» What the task requires:
Without leaving out a single line, copy the records exactly.

Dataset records
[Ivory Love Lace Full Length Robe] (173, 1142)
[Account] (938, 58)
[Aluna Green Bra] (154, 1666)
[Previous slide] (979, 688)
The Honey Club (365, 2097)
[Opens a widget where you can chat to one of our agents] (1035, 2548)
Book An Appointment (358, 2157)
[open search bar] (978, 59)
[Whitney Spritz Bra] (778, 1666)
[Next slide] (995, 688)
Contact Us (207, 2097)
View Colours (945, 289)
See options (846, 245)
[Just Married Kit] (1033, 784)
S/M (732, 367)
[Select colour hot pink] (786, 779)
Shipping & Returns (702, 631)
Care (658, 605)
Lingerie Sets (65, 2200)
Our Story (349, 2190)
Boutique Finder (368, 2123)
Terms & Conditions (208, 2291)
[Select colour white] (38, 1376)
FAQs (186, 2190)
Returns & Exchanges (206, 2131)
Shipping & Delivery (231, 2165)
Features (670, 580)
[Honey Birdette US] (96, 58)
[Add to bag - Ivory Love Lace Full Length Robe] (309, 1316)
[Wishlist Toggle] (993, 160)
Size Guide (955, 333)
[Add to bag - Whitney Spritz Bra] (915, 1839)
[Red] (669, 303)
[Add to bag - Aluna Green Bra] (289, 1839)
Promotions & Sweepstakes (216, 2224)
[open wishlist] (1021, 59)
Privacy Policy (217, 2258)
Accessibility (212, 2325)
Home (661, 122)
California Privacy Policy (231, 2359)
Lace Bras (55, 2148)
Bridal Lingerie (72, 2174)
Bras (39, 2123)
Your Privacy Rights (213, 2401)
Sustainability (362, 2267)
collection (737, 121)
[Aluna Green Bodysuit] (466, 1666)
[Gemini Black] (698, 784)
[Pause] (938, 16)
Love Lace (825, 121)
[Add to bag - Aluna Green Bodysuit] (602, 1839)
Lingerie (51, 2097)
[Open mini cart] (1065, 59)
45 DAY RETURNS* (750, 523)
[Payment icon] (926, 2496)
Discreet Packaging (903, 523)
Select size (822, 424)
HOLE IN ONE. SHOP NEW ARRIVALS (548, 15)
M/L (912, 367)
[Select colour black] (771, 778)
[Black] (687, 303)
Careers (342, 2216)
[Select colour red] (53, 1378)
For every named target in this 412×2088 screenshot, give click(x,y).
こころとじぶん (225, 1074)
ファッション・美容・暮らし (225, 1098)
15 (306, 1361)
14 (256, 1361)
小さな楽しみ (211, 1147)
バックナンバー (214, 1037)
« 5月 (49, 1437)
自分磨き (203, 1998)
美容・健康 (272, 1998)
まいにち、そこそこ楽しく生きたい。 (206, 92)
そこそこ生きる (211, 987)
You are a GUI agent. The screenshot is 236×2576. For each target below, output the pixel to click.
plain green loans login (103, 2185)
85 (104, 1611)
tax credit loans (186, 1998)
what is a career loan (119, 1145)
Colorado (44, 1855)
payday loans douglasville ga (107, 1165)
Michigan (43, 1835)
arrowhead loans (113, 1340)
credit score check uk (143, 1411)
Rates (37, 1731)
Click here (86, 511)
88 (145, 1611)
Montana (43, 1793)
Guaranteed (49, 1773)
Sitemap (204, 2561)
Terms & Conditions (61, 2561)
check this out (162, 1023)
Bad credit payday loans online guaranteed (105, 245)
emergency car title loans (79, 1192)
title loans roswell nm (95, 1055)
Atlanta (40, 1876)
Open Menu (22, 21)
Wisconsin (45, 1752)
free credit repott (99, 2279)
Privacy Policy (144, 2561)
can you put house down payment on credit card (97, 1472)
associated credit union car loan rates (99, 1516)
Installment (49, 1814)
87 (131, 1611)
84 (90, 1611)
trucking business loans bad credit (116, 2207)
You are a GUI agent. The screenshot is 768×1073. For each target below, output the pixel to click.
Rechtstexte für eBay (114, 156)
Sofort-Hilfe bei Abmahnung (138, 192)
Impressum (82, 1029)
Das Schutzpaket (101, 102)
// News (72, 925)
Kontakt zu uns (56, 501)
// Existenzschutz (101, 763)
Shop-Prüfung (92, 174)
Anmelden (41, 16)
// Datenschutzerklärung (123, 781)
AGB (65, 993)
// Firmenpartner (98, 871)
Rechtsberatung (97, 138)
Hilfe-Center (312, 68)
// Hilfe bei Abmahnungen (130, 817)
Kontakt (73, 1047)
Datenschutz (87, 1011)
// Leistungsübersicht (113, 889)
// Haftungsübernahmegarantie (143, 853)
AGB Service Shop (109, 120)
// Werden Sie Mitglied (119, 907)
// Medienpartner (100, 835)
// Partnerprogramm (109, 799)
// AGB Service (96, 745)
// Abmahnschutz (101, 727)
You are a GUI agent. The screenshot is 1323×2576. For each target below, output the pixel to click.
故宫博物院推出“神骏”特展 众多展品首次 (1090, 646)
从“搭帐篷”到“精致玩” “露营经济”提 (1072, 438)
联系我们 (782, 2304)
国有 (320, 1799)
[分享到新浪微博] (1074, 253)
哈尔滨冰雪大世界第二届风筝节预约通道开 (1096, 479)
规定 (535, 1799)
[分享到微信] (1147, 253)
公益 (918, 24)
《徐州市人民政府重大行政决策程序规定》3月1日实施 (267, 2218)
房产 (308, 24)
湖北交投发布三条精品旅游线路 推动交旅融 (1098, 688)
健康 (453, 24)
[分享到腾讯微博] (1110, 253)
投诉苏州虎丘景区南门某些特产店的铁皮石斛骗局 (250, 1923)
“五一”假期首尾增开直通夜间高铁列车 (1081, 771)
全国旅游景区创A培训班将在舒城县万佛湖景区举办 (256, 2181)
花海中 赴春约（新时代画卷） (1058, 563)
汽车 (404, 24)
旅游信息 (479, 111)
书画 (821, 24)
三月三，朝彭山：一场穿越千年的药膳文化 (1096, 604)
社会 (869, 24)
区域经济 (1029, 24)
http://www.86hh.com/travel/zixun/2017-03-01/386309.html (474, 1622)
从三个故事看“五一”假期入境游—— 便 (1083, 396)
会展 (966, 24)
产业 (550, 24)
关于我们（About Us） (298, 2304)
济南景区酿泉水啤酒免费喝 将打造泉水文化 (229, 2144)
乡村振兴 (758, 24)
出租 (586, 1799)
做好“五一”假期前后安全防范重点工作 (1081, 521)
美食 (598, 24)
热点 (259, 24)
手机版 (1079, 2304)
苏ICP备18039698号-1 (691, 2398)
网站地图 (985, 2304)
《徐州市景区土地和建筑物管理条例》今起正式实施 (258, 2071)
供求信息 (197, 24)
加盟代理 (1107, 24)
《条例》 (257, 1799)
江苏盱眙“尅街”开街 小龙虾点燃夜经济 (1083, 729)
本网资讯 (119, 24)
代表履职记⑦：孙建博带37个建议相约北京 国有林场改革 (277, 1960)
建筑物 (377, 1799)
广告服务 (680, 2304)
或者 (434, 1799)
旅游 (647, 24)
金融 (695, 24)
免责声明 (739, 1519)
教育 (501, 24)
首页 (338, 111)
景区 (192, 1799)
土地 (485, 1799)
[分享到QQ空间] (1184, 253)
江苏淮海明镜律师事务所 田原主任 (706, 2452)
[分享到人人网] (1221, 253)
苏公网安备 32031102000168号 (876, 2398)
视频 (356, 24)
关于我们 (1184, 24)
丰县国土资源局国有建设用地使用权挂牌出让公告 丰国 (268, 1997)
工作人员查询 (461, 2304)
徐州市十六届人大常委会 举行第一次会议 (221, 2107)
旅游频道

» Reply to the exercise:
[Ivory Love Lace Full Length Robe] (173, 1142)
[Account] (938, 58)
[Aluna Green Bra] (154, 1666)
[Previous slide] (979, 688)
The Honey Club (365, 2097)
[Opens a widget where you can chat to one of our agents] (1035, 2548)
Book An Appointment (358, 2157)
[open search bar] (978, 59)
[Whitney Spritz Bra] (778, 1666)
[Next slide] (995, 688)
Contact Us (207, 2097)
View Colours (945, 289)
See options (846, 245)
[Just Married Kit] (1033, 784)
S/M (732, 367)
[Select colour hot pink] (786, 779)
Shipping & Returns (702, 631)
Care (658, 605)
Lingerie Sets (65, 2200)
Our Story (349, 2190)
Boutique Finder (368, 2123)
Terms & Conditions (208, 2291)
[Select colour white] (38, 1376)
FAQs (186, 2190)
Returns & Exchanges (206, 2131)
Shipping & Delivery (231, 2165)
Features (670, 580)
[Honey Birdette US] (96, 58)
[Add to bag - Ivory Love Lace Full Length Robe] (309, 1316)
[Wishlist Toggle] (993, 160)
Size Guide (955, 333)
[Add to bag - Whitney Spritz Bra] (915, 1839)
[Red] (669, 303)
[Add to bag - Aluna Green Bra] (289, 1839)
Promotions & Sweepstakes (216, 2224)
[open wishlist] (1021, 59)
Privacy Policy (217, 2258)
Accessibility (212, 2325)
Home (661, 122)
California Privacy Policy (231, 2359)
Lace Bras (55, 2148)
Bridal Lingerie (72, 2174)
Bras (39, 2123)
Your Privacy Rights (213, 2401)
Sustainability (362, 2267)
collection (737, 121)
[Aluna Green Bodysuit] (466, 1666)
[Gemini Black] (698, 784)
[Pause] (938, 16)
Love Lace (825, 121)
[Add to bag - Aluna Green Bodysuit] (602, 1839)
Lingerie (51, 2097)
[Open mini cart] (1065, 59)
45 DAY RETURNS* (750, 523)
[Payment icon] (926, 2496)
Discreet Packaging (903, 523)
Select size (822, 424)
HOLE IN ONE. SHOP NEW ARRIVALS (548, 15)
M/L (912, 367)
[Select colour black] (771, 778)
[Black] (687, 303)
Careers (342, 2216)
[Select colour red] (53, 1378)
For every named target in this 412×2088 screenshot, give click(x,y).
こころとじぶん (225, 1074)
ファッション・美容・暮らし (225, 1098)
15 (306, 1361)
14 (256, 1361)
小さな楽しみ (211, 1147)
バックナンバー (214, 1037)
« 5月 (49, 1437)
自分磨き (203, 1998)
美容・健康 (272, 1998)
まいにち、そこそこ楽しく生きたい。 (206, 92)
そこそこ生きる (211, 987)
You are a GUI agent. The screenshot is 236×2576. For each target below, output the pixel to click.
plain green loans login (103, 2185)
85 (104, 1611)
tax credit loans (186, 1998)
what is a career loan (119, 1145)
Colorado (44, 1855)
payday loans douglasville ga (107, 1165)
Michigan (43, 1835)
arrowhead loans (113, 1340)
credit score check uk (143, 1411)
Rates (37, 1731)
Click here (86, 511)
88 (145, 1611)
Montana (43, 1793)
Guaranteed (49, 1773)
Sitemap (204, 2561)
Terms & Conditions (61, 2561)
check this out (162, 1023)
Bad credit payday loans online guaranteed (105, 245)
emergency car title loans (79, 1192)
title loans roswell nm (95, 1055)
Atlanta (40, 1876)
Open Menu (22, 21)
Wisconsin (45, 1752)
free credit repott (99, 2279)
Privacy Policy (144, 2561)
can you put house down payment on credit card (97, 1472)
associated credit union car loan rates (99, 1516)
Installment (49, 1814)
87 (131, 1611)
84 (90, 1611)
trucking business loans bad credit (116, 2207)
You are a GUI agent. The screenshot is 768×1073. For each target below, output the pixel to click.
Rechtstexte für eBay (114, 156)
Sofort-Hilfe bei Abmahnung (138, 192)
Impressum (82, 1029)
Das Schutzpaket (101, 102)
// News (72, 925)
Kontakt zu uns (56, 501)
// Existenzschutz (101, 763)
Shop-Prüfung (92, 174)
Anmelden (41, 16)
// Datenschutzerklärung (123, 781)
AGB (65, 993)
// Firmenpartner (98, 871)
Rechtsberatung (97, 138)
Hilfe-Center (312, 68)
// Hilfe bei Abmahnungen (130, 817)
Kontakt (73, 1047)
Datenschutz (87, 1011)
// Leistungsübersicht (113, 889)
// Haftungsübernahmegarantie (143, 853)
AGB Service Shop (109, 120)
// Werden Sie Mitglied (119, 907)
// Medienpartner (100, 835)
// Partnerprogramm (109, 799)
// AGB Service (96, 745)
// Abmahnschutz (101, 727)
You are a GUI agent. The screenshot is 1323×2576. For each target below, output the pixel to click.
故宫博物院推出“神骏”特展 众多展品首次 (1090, 646)
从“搭帐篷”到“精致玩” “露营经济”提 (1072, 438)
联系我们 (782, 2304)
国有 (320, 1799)
[分享到新浪微博] (1074, 253)
哈尔滨冰雪大世界第二届风筝节预约通道开 (1096, 479)
规定 (535, 1799)
[分享到微信] (1147, 253)
公益 (918, 24)
《徐州市人民政府重大行政决策程序规定》3月1日实施 (267, 2218)
房产 (308, 24)
湖北交投发布三条精品旅游线路 推动交旅融 (1098, 688)
健康 (453, 24)
[分享到腾讯微博] (1110, 253)
投诉苏州虎丘景区南门某些特产店的铁皮石斛骗局 (250, 1923)
“五一”假期首尾增开直通夜间高铁列车 (1081, 771)
全国旅游景区创A培训班将在舒城县万佛湖景区举办 (256, 2181)
花海中 赴春约（新时代画卷） (1058, 563)
汽车 (404, 24)
旅游信息 (479, 111)
书画 (821, 24)
三月三，朝彭山：一场穿越千年的药膳文化 (1096, 604)
社会 (869, 24)
区域经济 (1029, 24)
http://www.86hh.com/travel/zixun/2017-03-01/386309.html (474, 1622)
从三个故事看“五一”假期入境游—— 便 (1083, 396)
会展 (966, 24)
产业 (550, 24)
关于我们（About Us） (298, 2304)
济南景区酿泉水啤酒免费喝 将打造泉水文化 (229, 2144)
乡村振兴 (758, 24)
出租 (586, 1799)
做好“五一”假期前后安全防范重点工作 (1081, 521)
美食 (598, 24)
热点 (259, 24)
手机版 (1079, 2304)
苏ICP备18039698号-1 (691, 2398)
网站地图 (985, 2304)
《徐州市景区土地和建筑物管理条例》今起正式实施 (258, 2071)
供求信息 (197, 24)
加盟代理 (1107, 24)
《条例》 (257, 1799)
江苏盱眙“尅街”开街 小龙虾点燃夜经济 (1083, 729)
本网资讯 (119, 24)
代表履职记⑦：孙建博带37个建议相约北京 国有林场改革 (277, 1960)
建筑物 (377, 1799)
广告服务 (680, 2304)
或者 (434, 1799)
旅游 (647, 24)
金融 (695, 24)
免责声明 (739, 1519)
教育 (501, 24)
首页 (338, 111)
景区 (192, 1799)
土地 (485, 1799)
[分享到QQ空间] (1184, 253)
江苏淮海明镜律师事务所 田原主任 (706, 2452)
[分享到人人网] (1221, 253)
苏公网安备 32031102000168号 (876, 2398)
视频 (356, 24)
关于我们 (1184, 24)
丰县国土资源局国有建设用地使用权挂牌出让公告 丰国 (268, 1997)
工作人员查询 (461, 2304)
徐州市十六届人大常委会 举行第一次会议 (221, 2107)
旅游频道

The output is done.